(Foto Vatican Media/SIR)

Di Francesco Bonini

Due poderosi discorsi in una strepitosa cornice: solenne e sobria allo stesso tempo. Com’è nello stile dei due protagonisti, Papa Leone e il presidente Mattarella. La visita del Papa al Quirinale, che restituisce – come si dice in linguaggio diplomatico – quella di giugno del presidente in Vaticano, non si è esaurita nei colloqui ufficiali, ma è stata l’occasione per un incontro molto partecipato con un’ampia platea: un momento molto impegnato, in cui prima il presidente della Repubblica, poi Papa Leone, non si sono certo limitati a frasi di circostanza.

Due discorsi che si possono sovrapporre, nel senso che non si ripetono, ma si completano a vicenda, spaziando dalla situazione internazionale – la pace e la guerra, in particolare, ma non solo, in Europa e in Terrasanta – alla rinnovata e preoccupante questione sociale, ai grandi temi dell’ambiente e della vita.

Ne emerge complessivamente un’immagine programmatica, potremmo dire.

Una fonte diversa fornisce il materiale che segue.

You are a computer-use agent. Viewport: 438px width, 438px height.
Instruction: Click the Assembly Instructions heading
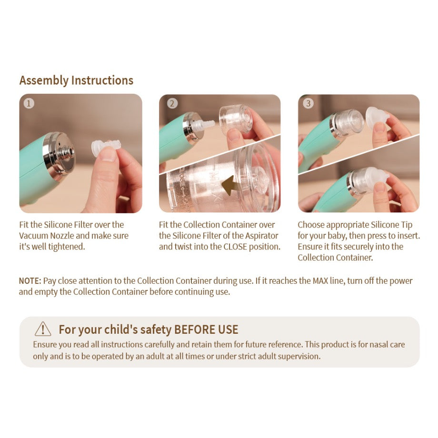pos(76,80)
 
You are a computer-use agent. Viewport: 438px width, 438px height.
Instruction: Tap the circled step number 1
pos(29,104)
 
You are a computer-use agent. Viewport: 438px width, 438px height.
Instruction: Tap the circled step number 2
pos(172,104)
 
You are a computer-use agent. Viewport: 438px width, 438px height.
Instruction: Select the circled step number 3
pos(308,104)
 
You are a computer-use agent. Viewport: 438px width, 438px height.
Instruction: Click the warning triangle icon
pos(43,329)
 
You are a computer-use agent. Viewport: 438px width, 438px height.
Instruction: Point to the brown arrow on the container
pos(231,185)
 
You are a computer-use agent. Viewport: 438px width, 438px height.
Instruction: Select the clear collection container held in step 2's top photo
pos(236,119)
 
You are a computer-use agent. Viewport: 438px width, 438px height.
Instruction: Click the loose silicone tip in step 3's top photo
pos(378,117)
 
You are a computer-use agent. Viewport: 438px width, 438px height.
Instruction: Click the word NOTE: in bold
pos(30,281)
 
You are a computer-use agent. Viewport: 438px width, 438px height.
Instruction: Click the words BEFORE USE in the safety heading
pos(206,329)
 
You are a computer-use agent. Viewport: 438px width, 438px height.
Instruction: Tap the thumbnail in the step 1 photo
pos(108,155)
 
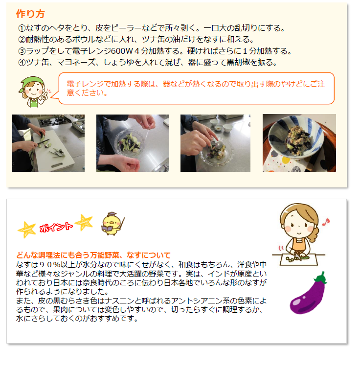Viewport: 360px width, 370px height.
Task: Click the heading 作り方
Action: point(30,14)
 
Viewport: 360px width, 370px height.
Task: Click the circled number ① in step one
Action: point(22,28)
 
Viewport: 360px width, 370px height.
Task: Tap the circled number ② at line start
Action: point(22,40)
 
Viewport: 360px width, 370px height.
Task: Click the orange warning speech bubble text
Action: point(196,88)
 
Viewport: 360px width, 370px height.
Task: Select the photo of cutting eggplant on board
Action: point(48,143)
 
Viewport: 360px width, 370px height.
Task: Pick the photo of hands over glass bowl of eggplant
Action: point(132,143)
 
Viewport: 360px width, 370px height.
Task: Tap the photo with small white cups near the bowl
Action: point(215,143)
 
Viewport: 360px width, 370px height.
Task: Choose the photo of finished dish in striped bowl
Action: point(299,143)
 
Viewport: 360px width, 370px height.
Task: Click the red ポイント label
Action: point(56,226)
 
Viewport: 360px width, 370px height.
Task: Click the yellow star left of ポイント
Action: point(26,228)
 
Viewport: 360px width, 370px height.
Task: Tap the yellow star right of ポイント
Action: point(84,222)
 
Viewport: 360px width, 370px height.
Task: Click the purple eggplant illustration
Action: point(309,293)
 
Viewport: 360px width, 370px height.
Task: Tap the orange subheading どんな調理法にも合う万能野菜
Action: point(93,255)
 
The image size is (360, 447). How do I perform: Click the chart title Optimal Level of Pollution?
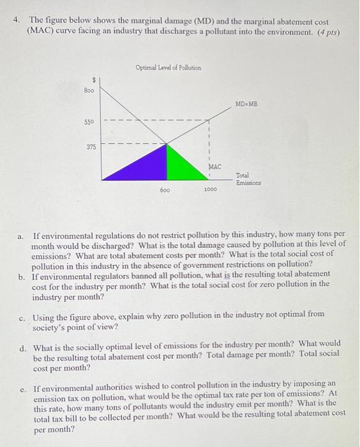pos(168,67)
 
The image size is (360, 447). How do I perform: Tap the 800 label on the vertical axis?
pos(89,91)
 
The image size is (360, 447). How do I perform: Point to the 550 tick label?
pos(89,121)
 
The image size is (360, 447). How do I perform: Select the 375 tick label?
pos(91,147)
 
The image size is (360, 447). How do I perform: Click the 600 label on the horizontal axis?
pos(165,190)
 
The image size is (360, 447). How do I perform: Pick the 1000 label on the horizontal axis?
pos(210,190)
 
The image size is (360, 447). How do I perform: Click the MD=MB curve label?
pos(246,103)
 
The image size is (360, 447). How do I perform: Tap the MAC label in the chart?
pos(214,166)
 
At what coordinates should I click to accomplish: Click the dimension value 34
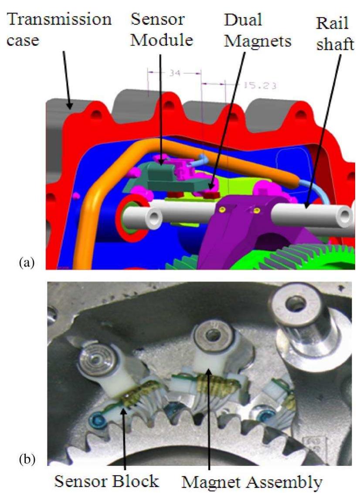point(174,73)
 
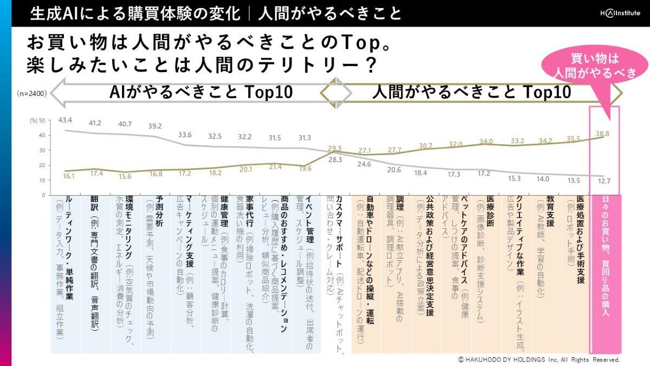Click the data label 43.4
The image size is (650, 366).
click(65, 119)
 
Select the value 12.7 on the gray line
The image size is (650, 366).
click(603, 181)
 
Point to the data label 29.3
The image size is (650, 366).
click(335, 148)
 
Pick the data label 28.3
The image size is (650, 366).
click(335, 160)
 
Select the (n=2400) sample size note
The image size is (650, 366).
click(31, 94)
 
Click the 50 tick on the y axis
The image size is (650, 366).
click(42, 120)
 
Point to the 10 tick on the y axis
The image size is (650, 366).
click(42, 180)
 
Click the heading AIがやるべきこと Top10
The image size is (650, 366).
click(200, 92)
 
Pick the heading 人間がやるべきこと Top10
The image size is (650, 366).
click(471, 92)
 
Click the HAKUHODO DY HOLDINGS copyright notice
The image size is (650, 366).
click(538, 359)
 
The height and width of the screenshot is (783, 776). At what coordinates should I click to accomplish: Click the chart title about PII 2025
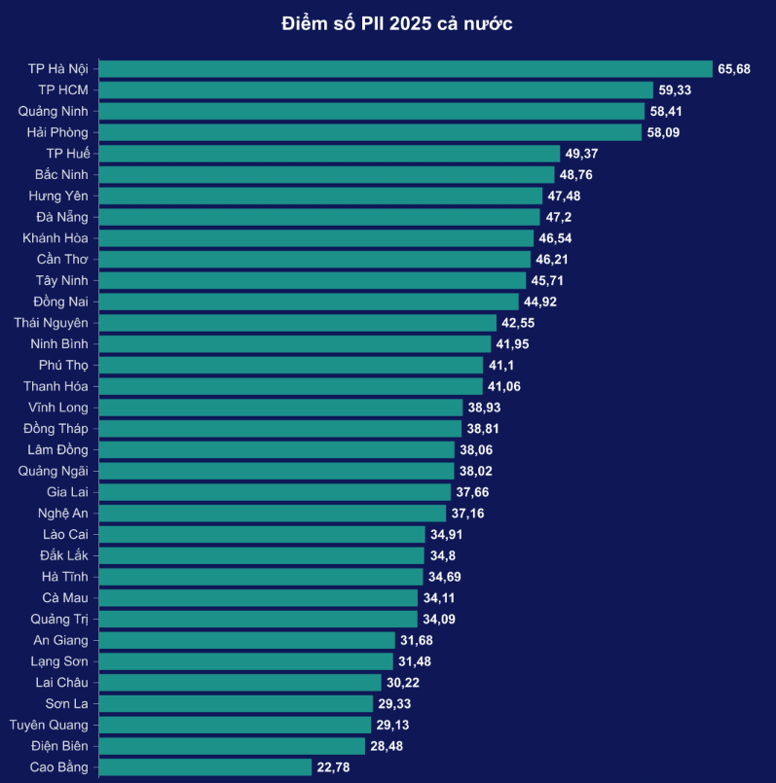[396, 23]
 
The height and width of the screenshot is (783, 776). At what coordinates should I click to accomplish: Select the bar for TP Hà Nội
[406, 69]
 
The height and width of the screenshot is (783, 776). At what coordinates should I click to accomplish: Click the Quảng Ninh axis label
[54, 111]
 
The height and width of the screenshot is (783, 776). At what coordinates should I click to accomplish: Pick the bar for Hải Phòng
[371, 132]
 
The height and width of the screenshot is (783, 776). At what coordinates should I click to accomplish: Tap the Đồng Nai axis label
[60, 302]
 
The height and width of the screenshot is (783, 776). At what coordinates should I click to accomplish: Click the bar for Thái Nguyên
[298, 323]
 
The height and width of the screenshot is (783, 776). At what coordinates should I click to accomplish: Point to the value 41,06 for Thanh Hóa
[506, 386]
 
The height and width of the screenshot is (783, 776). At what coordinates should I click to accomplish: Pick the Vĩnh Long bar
[281, 408]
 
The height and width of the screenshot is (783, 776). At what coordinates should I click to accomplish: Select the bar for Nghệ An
[276, 513]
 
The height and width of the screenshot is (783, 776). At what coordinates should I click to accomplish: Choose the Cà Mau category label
[65, 597]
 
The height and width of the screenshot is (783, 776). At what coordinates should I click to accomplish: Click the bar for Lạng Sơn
[247, 661]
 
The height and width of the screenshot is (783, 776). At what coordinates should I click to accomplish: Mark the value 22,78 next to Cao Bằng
[333, 767]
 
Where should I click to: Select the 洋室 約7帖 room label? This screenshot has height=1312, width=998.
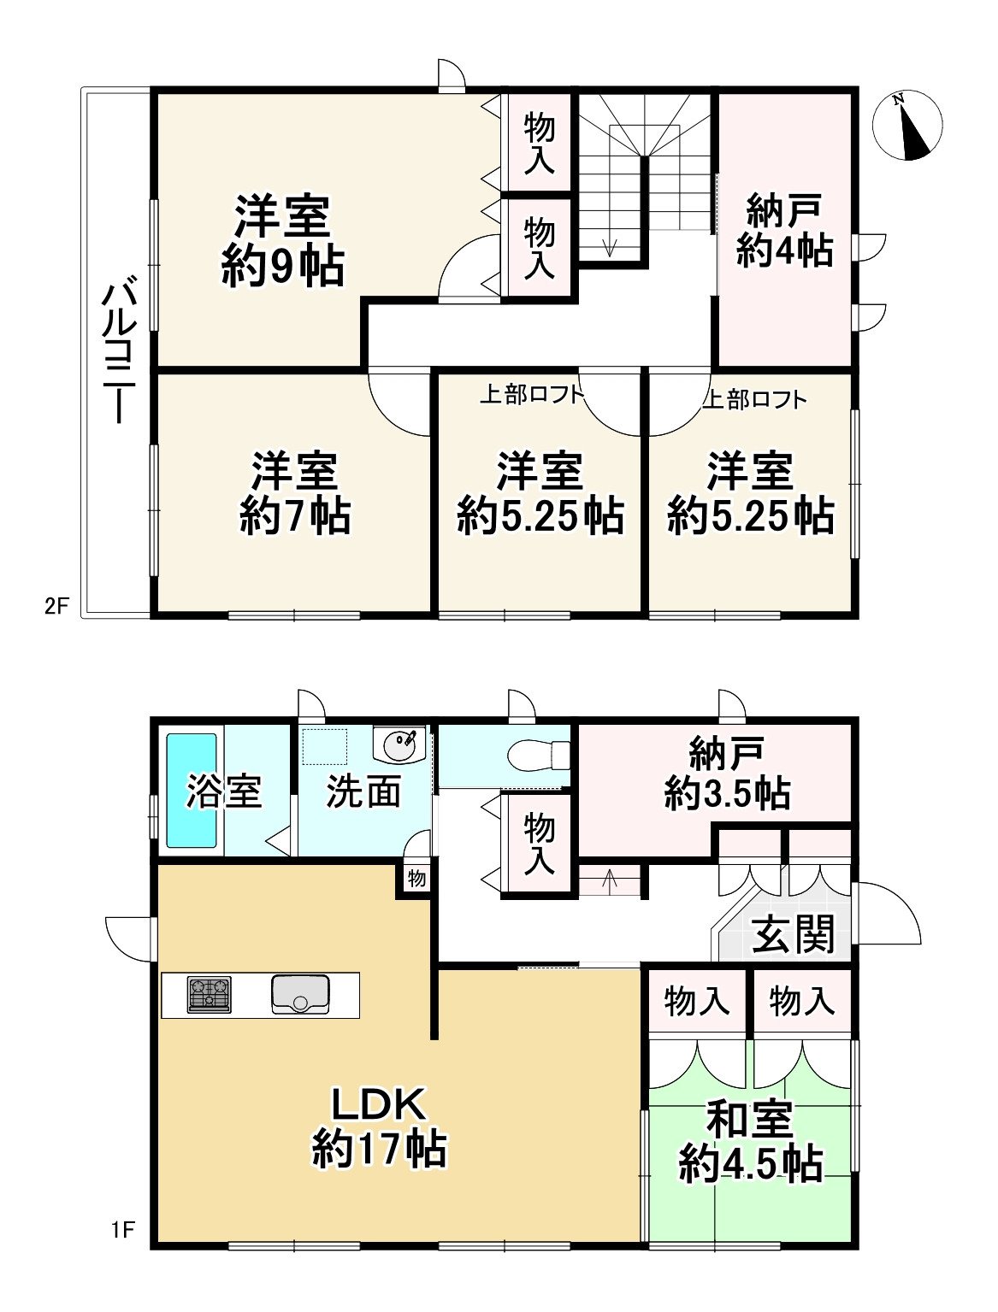(x=294, y=493)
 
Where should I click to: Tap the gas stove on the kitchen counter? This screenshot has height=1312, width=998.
(x=210, y=995)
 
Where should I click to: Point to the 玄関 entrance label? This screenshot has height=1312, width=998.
(x=793, y=934)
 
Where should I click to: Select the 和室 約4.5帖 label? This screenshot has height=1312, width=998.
(x=750, y=1141)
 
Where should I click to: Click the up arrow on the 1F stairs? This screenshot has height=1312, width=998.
(x=609, y=878)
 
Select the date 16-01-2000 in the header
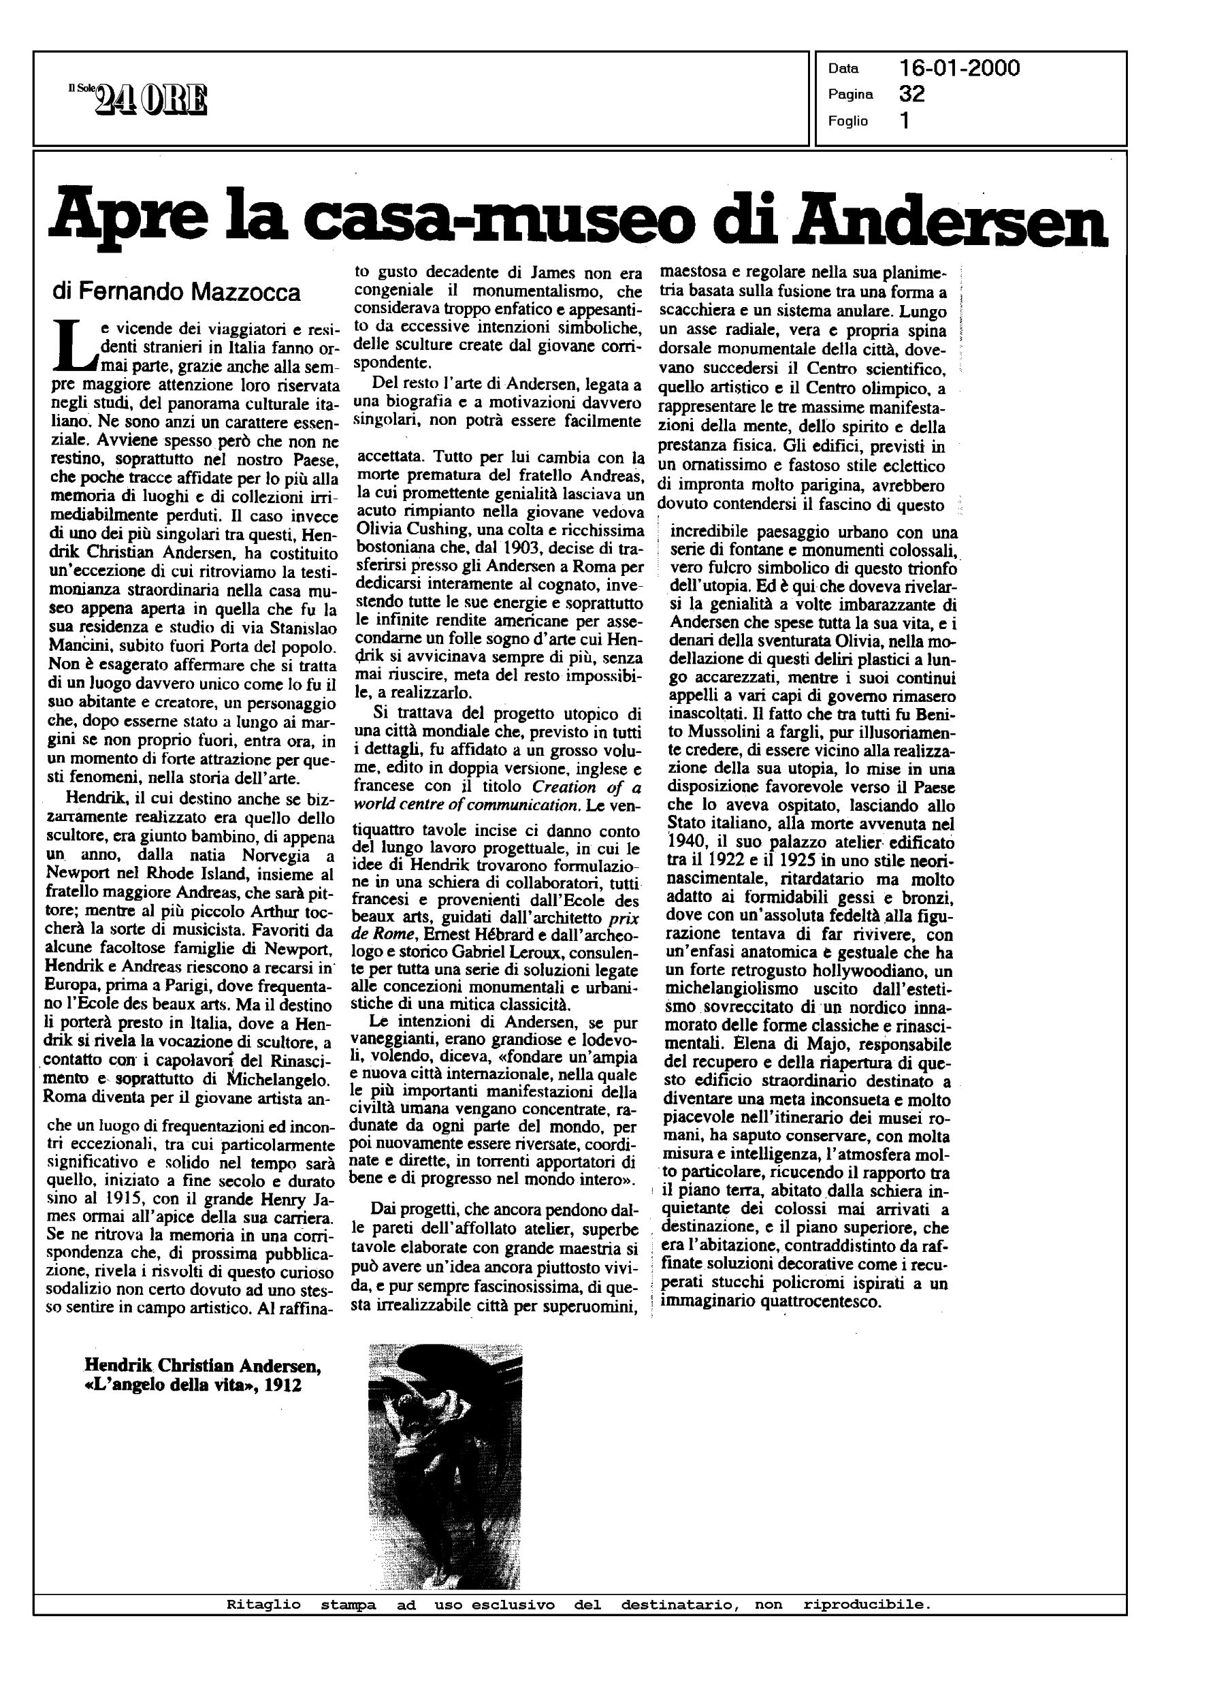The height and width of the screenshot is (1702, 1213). [960, 69]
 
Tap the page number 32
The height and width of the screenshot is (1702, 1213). [912, 94]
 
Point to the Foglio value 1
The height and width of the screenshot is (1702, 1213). [905, 121]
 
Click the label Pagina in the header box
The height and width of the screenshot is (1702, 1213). [850, 95]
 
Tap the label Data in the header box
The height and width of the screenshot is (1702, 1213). [843, 69]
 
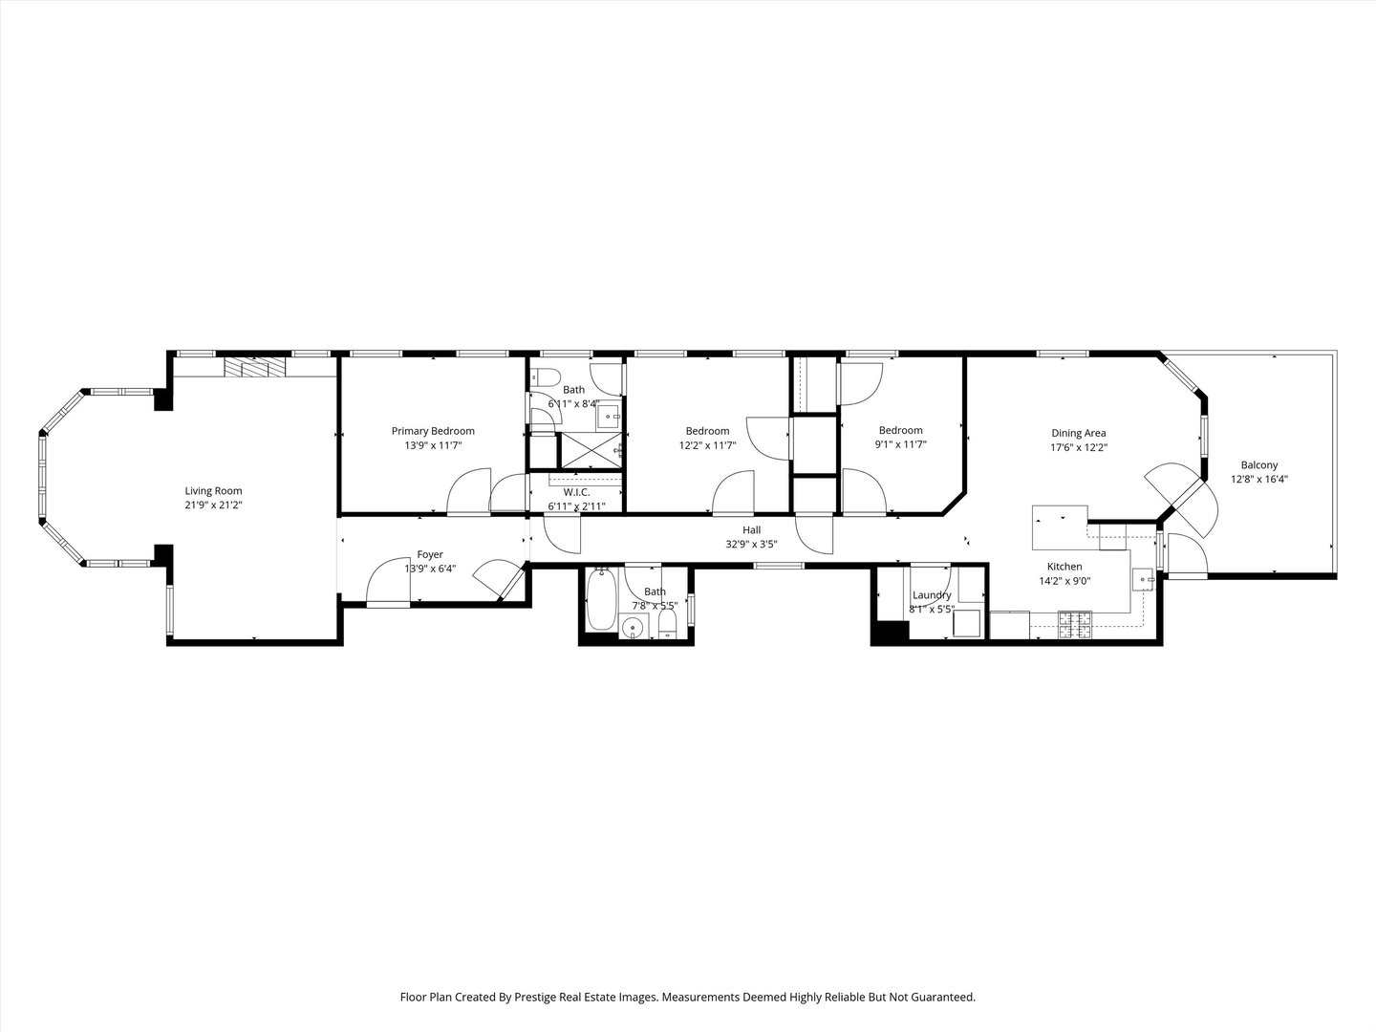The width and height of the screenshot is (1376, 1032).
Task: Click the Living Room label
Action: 213,491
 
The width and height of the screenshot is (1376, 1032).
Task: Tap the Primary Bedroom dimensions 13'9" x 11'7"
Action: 432,445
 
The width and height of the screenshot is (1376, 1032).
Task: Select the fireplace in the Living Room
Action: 255,369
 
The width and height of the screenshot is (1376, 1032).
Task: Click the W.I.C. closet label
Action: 575,492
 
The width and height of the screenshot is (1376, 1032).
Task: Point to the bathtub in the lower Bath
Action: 601,600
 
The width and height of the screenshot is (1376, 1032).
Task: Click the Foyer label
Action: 430,554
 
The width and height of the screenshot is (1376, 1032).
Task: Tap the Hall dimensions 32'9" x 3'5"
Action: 751,545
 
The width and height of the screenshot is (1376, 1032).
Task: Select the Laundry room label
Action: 931,595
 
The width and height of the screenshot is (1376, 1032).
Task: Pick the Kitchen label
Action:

Cioè, insieme, la proposta – l’immagine, appunto – di una società democratica ben compaginata, basata sulla concretezza della vita delle persone e delle famiglie, nella loro realtà quotidiana, e le linee di programma per sviluppare un’Italia consapevole e, allo stesso tempo, coraggiosa nel bene e nel buono.

Ci sono la cornice, i problemi, i principi e le risorse. Questi discorsi allora possono rappresentare per tutti – ed è bene che li abbiano ascoltati proprio le alte cariche dello Stato, tutte presenti – una sorta di scorta d’ossigeno in tempi di strilli e urla inconcludenti.

Ora il vero tema è come farne tesoro, come utilizzarli. E ci sono due lezioni: una in generale, la seconda che riguarda il ruolo della Chiesa e dei cattolici. Per tutti, si può dire che è arrivata una nuova, autorevole e forte sollecitazione a una piattaforma comune. Siamo infatti ancora alle prese con un sistema politico e un discorso pubblico che non trovano pace, cioè non riescono a costruire un minimo di consenso condiviso. Non su tutto, ovviamente, ma almeno su una direzione di marcia, di sviluppo. Forse è anche per questo che da decenni la nostra crescita è, salvo andamenti congiunturali, al palo. E quello che vale per l’Italia vale anche per l’Unione e per gran parte dei Paesi europei. Si tratta di riaffermare i principi di un consenso costituzionale in positivo, non solo strillando reciproche scomuniche laiche, e guardare avanti.

Il secondo motivo di riflessione è per i cattolici italiani e per la stessa Chiesa in Italia.

Possono i cattolici contribuire a dare corpo – anche semplicemente seguendo e traducendo in termini operativi le indicazioni del Papa e dello stesso presidente della Repubblica – a questa prospettiva dinamica, che poi è quella della (rilanciata) dottrina sociale? Su entrambi i versanti nulla è (più) scontato. Si tratta di superare una fase di confusione, operare un reset, come si fa per i computer. Un esercizio tanto più necessario per vaccinarsi contro una violenza insinuante, prima di tutto nel discorso pubblico, ma purtroppo non solo. Che non si supera deprecandola o cavalcandola, ma ripartendo dai fondamentali. E connettendo, come ha proposto di fare Papa Leone – e di conserva il presidente Mattarella, con riferimento al Giubileo – tradizione e innovazione.